Ongoing humanitarian and livelihoods support through the Hunger Safety Net Program (HSNP) and HSNP emergency payouts are mitigating more severe acute food insecurity, and the Government of Kenya has released more than $33 million dollars for drought mitigation. However, the needs far outweigh the levels of assistance. The 2021/2022 Kenya Drought Flash Appeal remains at only 20% funded with only USD 28.5 million received out of the USD 139.5 million required.
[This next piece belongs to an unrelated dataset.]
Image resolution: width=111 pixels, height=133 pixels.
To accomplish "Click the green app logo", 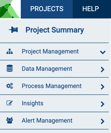I will pos(10,9).
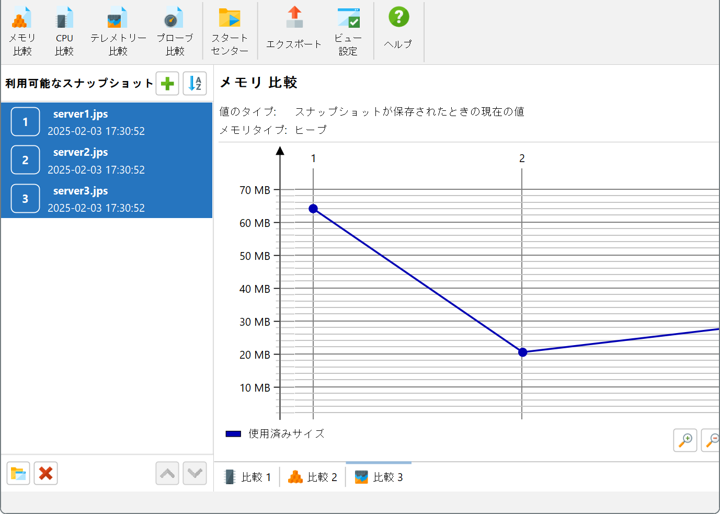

Further deterioration is likely at least in early 2023 based on forecasts of a short, below-average rainy season from October to December 2022. Household purchasing power is likely to deteriorate further as labor opportunities Farm labor remains low, the value of livestock is falling and staple food prices are rising, the latter driven by low local production, local currency depreciation and rising global food prices. In the absence of scaled-up humanitarian food and livelihood assistance in pastoral areas, households are likely to lose or sell a significant proportion of their livestock – their main source of food and cash income – resulting in higher levels of acute food aid. insecurity and acute malnutrition and jeopardize the ability of households to recover in future seasons. An increasing number of pastoral households are likely to experience emergency (IPC Phase 4) outcomes despite ongoing assistance, with zonal-level emergency (IPC Phase 4) outcomes likely to occur. to appear by September. In marginal agricultural areas, households are somewhat cushioned by higher purchasing power, additional off-farm work opportunities, and relatively better animal husbandry conditions, allowing for higher milk production, but the subsequent very poor harvest will still result in widespread Crisis (IPC Phase 3) results. In northern and eastern Kenya, immediate action is needed to end the already widespread and severe acute food insecurity plaguing the country.